Prompt: The answer must be a single number, namely how many lines in the entries below contain the string "flag".

=== Section Start ===

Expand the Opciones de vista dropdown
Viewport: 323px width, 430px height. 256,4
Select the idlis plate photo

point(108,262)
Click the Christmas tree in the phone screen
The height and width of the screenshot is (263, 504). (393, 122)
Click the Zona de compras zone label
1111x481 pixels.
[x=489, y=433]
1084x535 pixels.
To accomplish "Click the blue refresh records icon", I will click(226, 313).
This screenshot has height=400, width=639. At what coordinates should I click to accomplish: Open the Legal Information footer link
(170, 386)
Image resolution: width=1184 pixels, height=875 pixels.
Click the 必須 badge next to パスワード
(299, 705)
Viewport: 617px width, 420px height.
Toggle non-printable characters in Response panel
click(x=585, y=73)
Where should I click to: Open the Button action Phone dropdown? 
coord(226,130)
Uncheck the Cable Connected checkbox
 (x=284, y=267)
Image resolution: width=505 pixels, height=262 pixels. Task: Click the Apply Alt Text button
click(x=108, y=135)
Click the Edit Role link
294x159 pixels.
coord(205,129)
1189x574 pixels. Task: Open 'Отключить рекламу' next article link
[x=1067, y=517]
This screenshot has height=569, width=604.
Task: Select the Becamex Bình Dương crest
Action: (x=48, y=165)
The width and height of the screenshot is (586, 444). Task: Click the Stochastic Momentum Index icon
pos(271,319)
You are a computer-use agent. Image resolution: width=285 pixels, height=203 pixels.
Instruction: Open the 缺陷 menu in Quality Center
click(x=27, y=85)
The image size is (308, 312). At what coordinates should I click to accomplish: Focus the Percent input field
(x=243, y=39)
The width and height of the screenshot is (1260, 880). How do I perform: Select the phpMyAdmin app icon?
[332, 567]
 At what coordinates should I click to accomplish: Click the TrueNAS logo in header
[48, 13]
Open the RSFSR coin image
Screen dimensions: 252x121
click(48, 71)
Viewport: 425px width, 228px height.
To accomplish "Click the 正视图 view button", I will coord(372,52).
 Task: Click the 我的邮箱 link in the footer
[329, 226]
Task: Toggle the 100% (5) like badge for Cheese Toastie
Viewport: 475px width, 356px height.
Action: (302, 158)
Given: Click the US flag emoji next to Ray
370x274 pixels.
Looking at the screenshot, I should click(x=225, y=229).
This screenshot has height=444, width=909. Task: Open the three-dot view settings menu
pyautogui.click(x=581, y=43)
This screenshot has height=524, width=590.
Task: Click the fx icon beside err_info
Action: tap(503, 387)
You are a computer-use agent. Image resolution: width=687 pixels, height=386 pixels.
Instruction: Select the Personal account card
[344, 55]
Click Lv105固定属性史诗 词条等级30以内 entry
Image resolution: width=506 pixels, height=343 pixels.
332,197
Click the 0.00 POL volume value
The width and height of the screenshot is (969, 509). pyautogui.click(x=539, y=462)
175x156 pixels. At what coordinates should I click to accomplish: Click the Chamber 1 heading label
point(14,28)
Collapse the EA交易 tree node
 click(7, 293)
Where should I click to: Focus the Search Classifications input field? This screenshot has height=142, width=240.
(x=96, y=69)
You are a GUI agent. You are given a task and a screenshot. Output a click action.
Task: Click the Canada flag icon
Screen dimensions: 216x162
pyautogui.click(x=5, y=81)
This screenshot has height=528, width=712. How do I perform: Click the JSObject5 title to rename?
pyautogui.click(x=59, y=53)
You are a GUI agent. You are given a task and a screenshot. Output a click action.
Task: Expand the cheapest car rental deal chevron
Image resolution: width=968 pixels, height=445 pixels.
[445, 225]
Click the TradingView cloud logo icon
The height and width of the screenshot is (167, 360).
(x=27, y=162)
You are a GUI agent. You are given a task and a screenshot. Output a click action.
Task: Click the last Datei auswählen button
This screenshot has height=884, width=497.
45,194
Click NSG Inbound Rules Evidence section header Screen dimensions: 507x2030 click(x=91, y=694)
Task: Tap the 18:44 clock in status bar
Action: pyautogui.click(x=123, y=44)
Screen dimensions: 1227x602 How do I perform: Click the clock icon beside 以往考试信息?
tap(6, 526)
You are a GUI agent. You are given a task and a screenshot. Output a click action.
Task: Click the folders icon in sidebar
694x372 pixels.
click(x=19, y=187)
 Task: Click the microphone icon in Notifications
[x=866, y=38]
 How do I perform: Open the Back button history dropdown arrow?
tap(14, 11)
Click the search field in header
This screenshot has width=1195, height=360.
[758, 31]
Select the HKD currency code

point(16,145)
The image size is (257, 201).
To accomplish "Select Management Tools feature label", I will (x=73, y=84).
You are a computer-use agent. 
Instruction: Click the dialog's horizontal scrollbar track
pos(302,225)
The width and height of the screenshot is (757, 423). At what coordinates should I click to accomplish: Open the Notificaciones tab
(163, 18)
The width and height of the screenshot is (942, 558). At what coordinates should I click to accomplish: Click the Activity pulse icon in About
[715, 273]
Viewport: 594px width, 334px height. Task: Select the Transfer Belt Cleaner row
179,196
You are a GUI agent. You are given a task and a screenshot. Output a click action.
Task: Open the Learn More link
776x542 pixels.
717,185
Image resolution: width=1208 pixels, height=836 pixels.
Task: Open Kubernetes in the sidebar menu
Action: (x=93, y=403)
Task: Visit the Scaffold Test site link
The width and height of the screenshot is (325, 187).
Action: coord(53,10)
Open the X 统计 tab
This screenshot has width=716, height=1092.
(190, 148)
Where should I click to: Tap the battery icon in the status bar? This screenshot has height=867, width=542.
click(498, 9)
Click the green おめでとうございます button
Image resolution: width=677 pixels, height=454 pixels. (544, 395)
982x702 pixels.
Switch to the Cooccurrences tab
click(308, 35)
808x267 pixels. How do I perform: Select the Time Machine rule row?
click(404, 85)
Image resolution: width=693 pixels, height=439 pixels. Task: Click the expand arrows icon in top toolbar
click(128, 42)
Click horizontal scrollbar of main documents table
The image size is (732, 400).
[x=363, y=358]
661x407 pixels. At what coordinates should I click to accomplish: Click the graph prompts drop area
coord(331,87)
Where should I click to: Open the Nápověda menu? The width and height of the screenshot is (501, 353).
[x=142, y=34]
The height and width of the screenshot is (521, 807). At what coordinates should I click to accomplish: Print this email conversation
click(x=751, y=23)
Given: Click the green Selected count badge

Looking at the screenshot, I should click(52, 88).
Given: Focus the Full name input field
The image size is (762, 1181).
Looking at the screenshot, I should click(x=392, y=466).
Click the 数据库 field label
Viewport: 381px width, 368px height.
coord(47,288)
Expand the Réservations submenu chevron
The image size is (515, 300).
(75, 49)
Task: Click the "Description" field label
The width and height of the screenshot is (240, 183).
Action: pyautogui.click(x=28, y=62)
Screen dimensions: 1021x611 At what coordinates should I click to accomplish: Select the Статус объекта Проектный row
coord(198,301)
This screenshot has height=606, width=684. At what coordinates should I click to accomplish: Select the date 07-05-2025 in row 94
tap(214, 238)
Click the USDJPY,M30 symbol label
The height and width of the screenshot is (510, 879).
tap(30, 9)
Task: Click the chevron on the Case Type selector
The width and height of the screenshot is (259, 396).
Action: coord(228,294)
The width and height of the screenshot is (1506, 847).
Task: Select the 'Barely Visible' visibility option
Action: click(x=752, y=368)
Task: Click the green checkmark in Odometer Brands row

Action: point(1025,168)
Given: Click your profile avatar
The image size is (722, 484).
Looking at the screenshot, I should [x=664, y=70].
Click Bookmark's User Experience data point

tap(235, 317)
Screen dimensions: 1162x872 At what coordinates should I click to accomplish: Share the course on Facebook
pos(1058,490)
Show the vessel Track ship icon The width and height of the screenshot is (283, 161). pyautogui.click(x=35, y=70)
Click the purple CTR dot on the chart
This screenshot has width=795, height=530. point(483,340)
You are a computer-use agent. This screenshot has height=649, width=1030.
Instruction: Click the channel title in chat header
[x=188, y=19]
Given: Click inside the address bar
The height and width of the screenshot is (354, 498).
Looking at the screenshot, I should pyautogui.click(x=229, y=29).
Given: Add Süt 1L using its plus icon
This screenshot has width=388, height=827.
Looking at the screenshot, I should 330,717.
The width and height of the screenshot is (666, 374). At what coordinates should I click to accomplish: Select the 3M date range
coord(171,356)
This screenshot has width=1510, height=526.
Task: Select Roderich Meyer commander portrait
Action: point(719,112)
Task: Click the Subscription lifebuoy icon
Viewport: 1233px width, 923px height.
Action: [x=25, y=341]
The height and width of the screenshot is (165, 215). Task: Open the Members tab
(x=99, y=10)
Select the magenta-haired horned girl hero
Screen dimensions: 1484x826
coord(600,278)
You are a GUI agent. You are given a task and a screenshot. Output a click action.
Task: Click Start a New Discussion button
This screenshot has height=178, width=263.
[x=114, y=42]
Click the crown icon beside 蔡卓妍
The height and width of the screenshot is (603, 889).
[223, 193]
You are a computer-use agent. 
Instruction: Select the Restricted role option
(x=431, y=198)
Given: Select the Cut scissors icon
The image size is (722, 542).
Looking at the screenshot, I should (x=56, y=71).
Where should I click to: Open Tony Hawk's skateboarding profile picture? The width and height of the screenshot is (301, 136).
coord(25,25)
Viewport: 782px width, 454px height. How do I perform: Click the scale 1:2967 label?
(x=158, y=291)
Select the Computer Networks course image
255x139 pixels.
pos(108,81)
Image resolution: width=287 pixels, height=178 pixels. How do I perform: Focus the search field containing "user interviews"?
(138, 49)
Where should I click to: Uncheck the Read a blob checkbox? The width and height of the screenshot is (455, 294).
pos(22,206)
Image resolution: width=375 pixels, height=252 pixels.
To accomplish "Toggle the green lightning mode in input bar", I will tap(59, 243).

=== Section End ===

Answer to the problem: 2